Available data:
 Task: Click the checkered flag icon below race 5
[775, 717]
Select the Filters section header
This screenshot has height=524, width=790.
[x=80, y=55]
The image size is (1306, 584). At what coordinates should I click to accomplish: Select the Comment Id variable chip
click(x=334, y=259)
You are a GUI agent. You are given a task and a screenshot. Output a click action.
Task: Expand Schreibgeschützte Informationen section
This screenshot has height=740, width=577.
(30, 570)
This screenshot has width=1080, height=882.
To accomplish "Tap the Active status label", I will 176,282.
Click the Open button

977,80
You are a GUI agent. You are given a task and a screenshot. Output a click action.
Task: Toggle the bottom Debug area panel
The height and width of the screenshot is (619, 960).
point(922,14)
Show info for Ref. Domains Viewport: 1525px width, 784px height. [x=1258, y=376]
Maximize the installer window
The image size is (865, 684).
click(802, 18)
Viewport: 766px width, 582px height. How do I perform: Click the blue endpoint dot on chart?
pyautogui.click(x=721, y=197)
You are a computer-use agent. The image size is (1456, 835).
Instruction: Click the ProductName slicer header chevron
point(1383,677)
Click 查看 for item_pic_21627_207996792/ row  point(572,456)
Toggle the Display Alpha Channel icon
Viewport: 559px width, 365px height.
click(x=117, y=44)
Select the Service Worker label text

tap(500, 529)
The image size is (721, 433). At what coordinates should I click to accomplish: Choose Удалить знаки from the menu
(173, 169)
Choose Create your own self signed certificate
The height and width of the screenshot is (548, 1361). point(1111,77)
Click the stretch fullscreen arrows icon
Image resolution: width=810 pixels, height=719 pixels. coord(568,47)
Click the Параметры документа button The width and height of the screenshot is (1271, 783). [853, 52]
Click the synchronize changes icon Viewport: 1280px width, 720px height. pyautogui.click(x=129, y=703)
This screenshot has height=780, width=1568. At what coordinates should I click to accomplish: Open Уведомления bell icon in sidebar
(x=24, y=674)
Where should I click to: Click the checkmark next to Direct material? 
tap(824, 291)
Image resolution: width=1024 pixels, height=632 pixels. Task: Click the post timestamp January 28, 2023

About this exercise: Each line above with the word "Toggle" must be returned.

Result:
Task: Toggle the bottom Debug area panel
Toggle the Display Alpha Channel icon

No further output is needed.